When Your Child Is The Target
- Work with your child on how to stay safe. Do not encourage your child to fight back because a situation can easily escalate and become dangerous.
- Teach your child how to look the bully in the eye, stand tall, use a firm voice, and stay calm in difficult situations. Practice this at home.
- Encourage your child to become friends with other children. Your child can join adult-supervised groups in and out of school. Have your child’s friends come over to your house. Children who are loners are more likely to get picked on.
- Encourage your child to develop new abilities and interpersonal skills, through such activities as team sports, music groups, and social clubs. When children feel good about how they relate to others, they feel better about themselves and are less likely to be picked on.
- Talk about what you can say—or do—if this happens again. Just telling your child to do things such as standing firm or walking away is not enough. For many victims, these skills do not come naturally. It is like learning a new language.

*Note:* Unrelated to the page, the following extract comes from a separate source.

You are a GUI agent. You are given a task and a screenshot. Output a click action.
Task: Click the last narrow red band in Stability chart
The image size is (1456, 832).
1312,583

- They need lots of practice. Practice with your child so that in the heat of the moment your child can use these skills.
- Teach your child when and how to ask for help. Your child should not be afraid to ask and adult for help when bullying.
- Make sure an adult who knows about the bullying can watch out for your child’s safety and well-being when you cannot be there.
- Talk with the school principal or guidance counselor, as well as the teachers. Alert them to the problems you see, and work with them on solutions. When school officials know about bullying, they can help stop it.
- Write down and report all bullying. By knowing when and where the bullying occurs, you and your child can
When Your Child Is The Bully
- When you see or hear that your child is bullying others—take it seriously. In the long run, bullies continue to have problems, and the problems often get worse, even into adulthood. Now is the time when you can change your child’s behavior.
- Be a positive role model. Show children how they can get what they want without teasing, threatening, or attacking. Children can learn to treat others with respect. Children learn by watching and by what happens to them.
- Help your child understand how bullying hurts other children. Give real examples of the good and bad results of their actions.
- Set firm and consistent limits on your child’s aggressive behavior. Tell your child bullying is never acceptable.
- Use effective, non-physical discipline, such as loss of privileges. When your child needs discipline, explain why the behavior was wrong and how it can be changed.
- Help your child develop new and constructive strategies for getting what they want.
- Supervise children and help them develop their skills and interests. Children with too much time on their hands are more likely to find themselves in violent or dangerous situations.
- Reinforce school rules against bullying. Work with school staff to show you take the behavior seriously.
- Develop practical solutions with the school principal, teachers, and parents of the children your child has bullied.
When Your Child Is A Bystander
- Teach your child how to help without getting hurt. Your child might say, “Cool it! This isn’t going to solve anything.”
- Tell your child not to cheer on or even quietly watch a conflict—this only encourages the bully who is trying to be the center of attention.
- Encourage your child to tell a trusted adult about the bullying. Talking to an adult is not ‘tattling’—it is an act of courage, strength and safety. Suggest going with a friend to make it easier.
- Help your child support others who tend to be targets. Teach your child to try to include these children in activities.